JWST has identified galaxies at z ≈ 14 (JADES-GS-z14-0) with stellar masses near 10¹⁰ M☉, only 280 Myr after the conventional Big Bang. The galaxy already shows significant gas-phase oxygen enrichment of 0.1 to 0.2 Z☉ (Carniani 2025; Witstok 2024). ΛCDM struggles because converting enough primordial gas to stars in such a short window requires star-formation efficiencies near 50% (recid 7), and the multiple stellar generations needed for the metal enrichment cannot fit in the 280 Myr timeline.
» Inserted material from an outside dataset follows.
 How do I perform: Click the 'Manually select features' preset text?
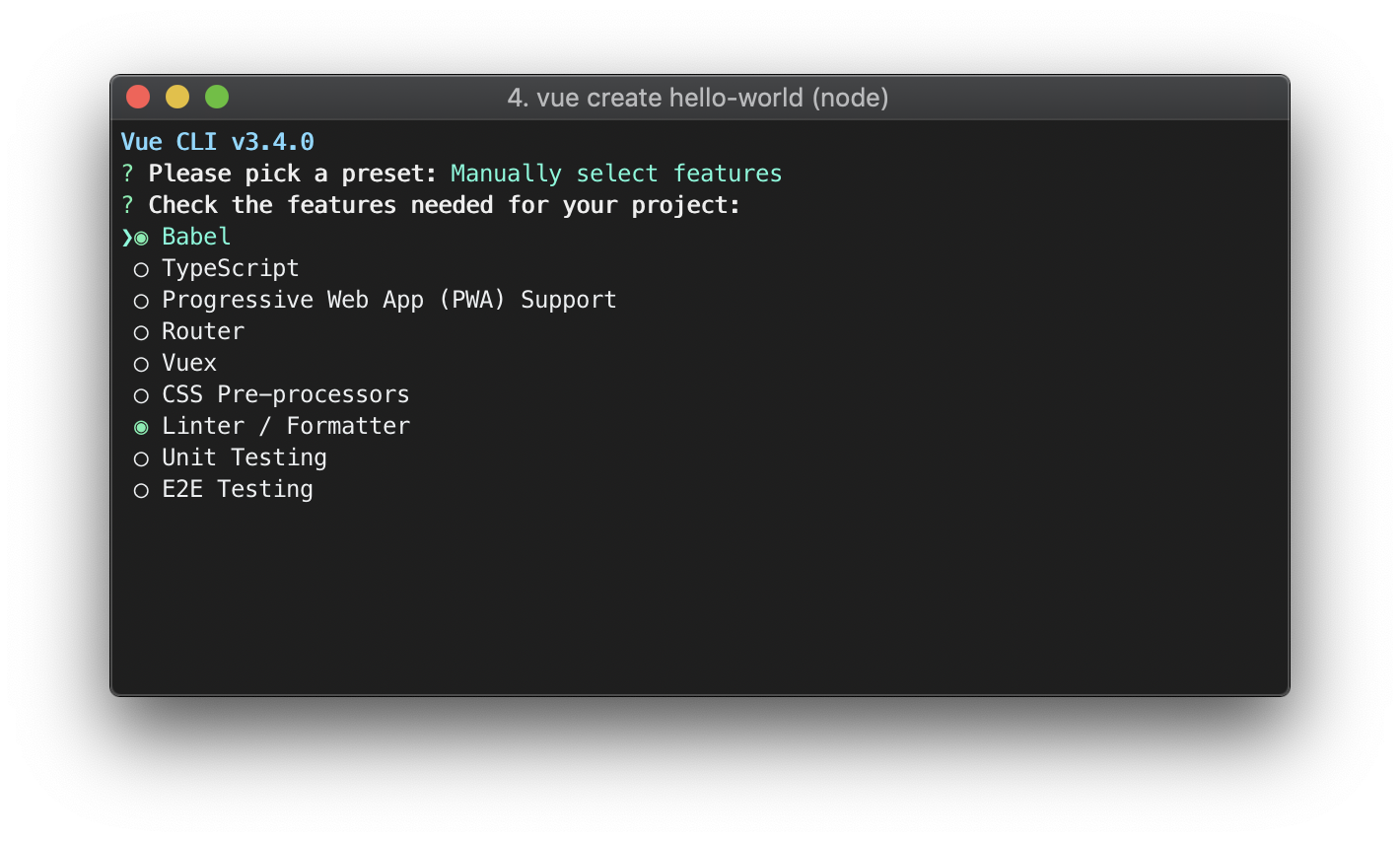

The standard model assumes structure forms hierarchically from inflationary Gaussian initial conditions, with stellar assembly following the standard star-formation-efficiency cycle. Reaching M_star ≈ 10¹⁰ M☉ with metallicity 0.1 to 0.2 Z☉ in 280 Myr requires either anomalously high SFE (3 to 5x maximum at any other epoch) or pushing the formation epoch back beyond what the cosmic-history model allows.
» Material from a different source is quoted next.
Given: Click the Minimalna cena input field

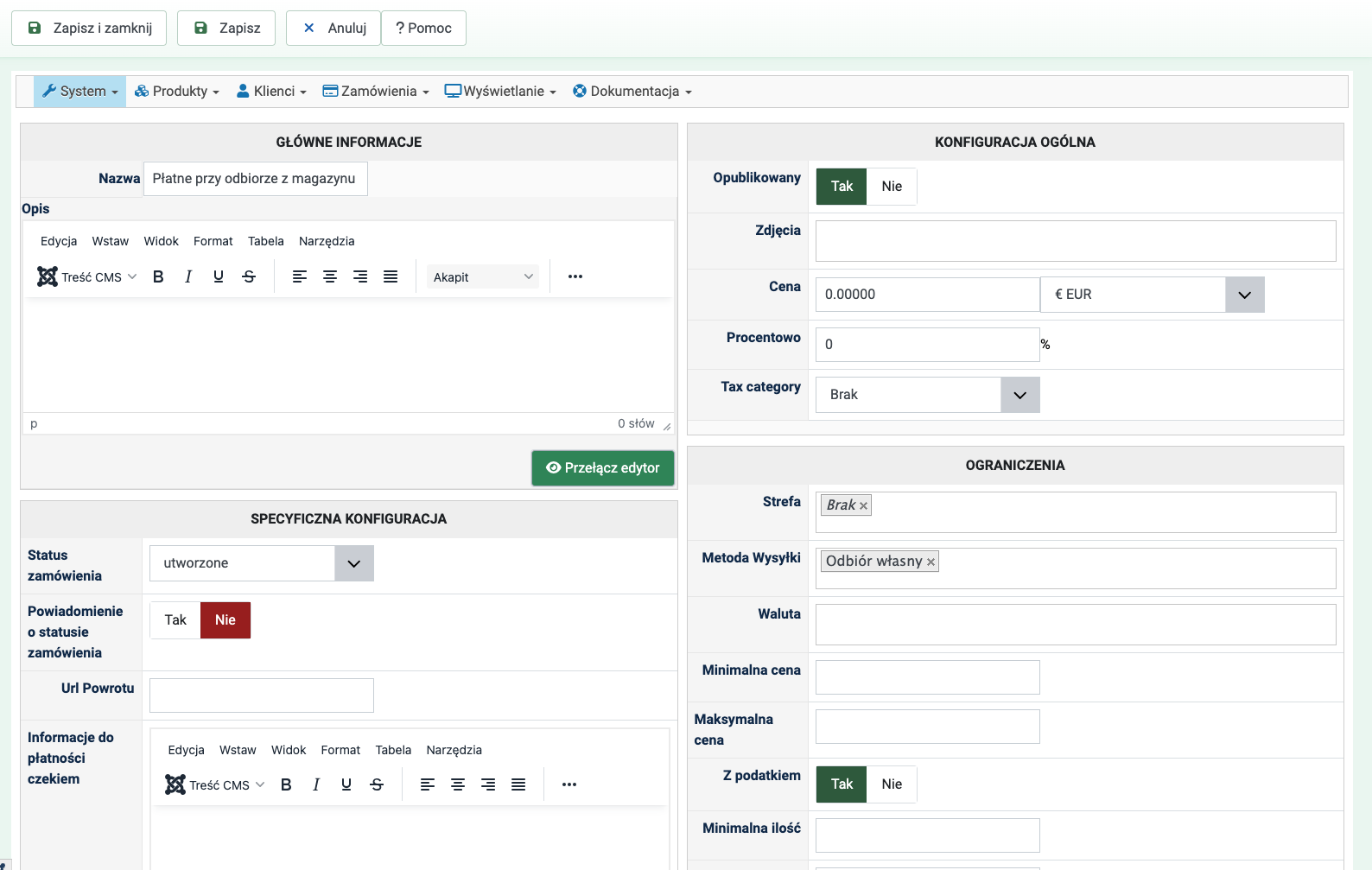Looking at the screenshot, I should 927,677.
SCT replaces the hot-dense-center with a superluminal collision and the thermalized debris field. From this single change, proto-galaxies are deposited by the cascade with substantial baryonic content already present at z > 14, eliminating the timeline constraint. The cascade epoch operated above the QCD scale before t ≈ 1 second (P22, P40), depositing pre-existing matter from prior cascade cycles (P25, P28) into proto-structure regions whose mass is set by the cascade collision geometry, not by hierarchical assembly.
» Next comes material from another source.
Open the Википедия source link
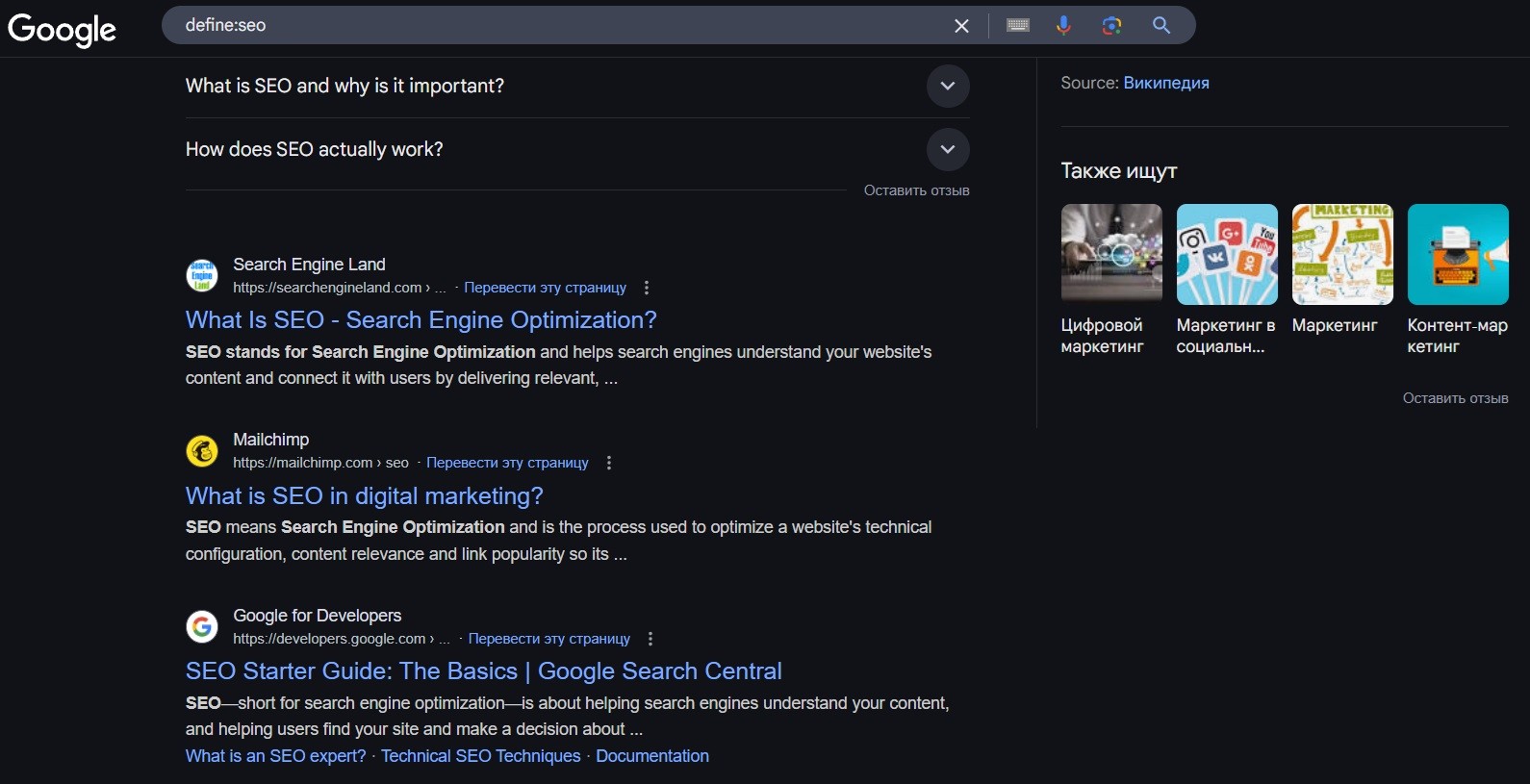This screenshot has width=1530, height=784. click(x=1165, y=83)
The proto-structure mass at deposition is M_proto = α_th · f_b · μ · Ω(b, R₁, R₂) (Paper 4 Eq. 2), with stellar mass at z = 14 emerging from reasonable star-formation efficiency (10 to 30%, comparable to local SFE) operating on the substantial collision-seeded baryon budget. Pre-existing matter from prior cycles supplies the metals: prior nucleosynthesis generations enriched the matter that the cascade thermalized, so the cascade-deposited proto-galaxies started with non-zero metal content rather than requiring 280 Myr of in-situ stellar nucleosynthesis (P25, P28).
Cascade-direct-collapse SMBH formation (P46) anchors the gravitational potential at the proto-galaxy center. Angular-momentum inheritance (P31, P32) gives the proto-galaxy its disc morphology and rotation pattern. Gravitational superposition through the Φ_mesh contribution (P50, P52) boosts the observed dynamical mass without invoking exotic CDM. Reasonable SFE explains the observations naturally because the mass was present at deposition, not assembled from primordial gas. The same M1 framework that resolves the hierarchy problem (recid 6), the broader JWST early-galaxy crisis (recid 7, 109), and the SMBH-seed problem (recid 109, 113) accounts for JADES-GS-z14-0.
If precision JWST + ALMA spectroscopy of z = 14 galaxies finds star-formation efficiencies and metallicity-evolution timescales fully consistent with standard hierarchical-assembly + 280 Myr in-situ enrichment at the 1% level (no collision-seeded mass or pre-existing-metal signature), the M1 cascade-deposition explanation is refuted. The signature SCT prediction is reasonable SFE (10 to 30%) plus pre-existing metal content from prior cycles.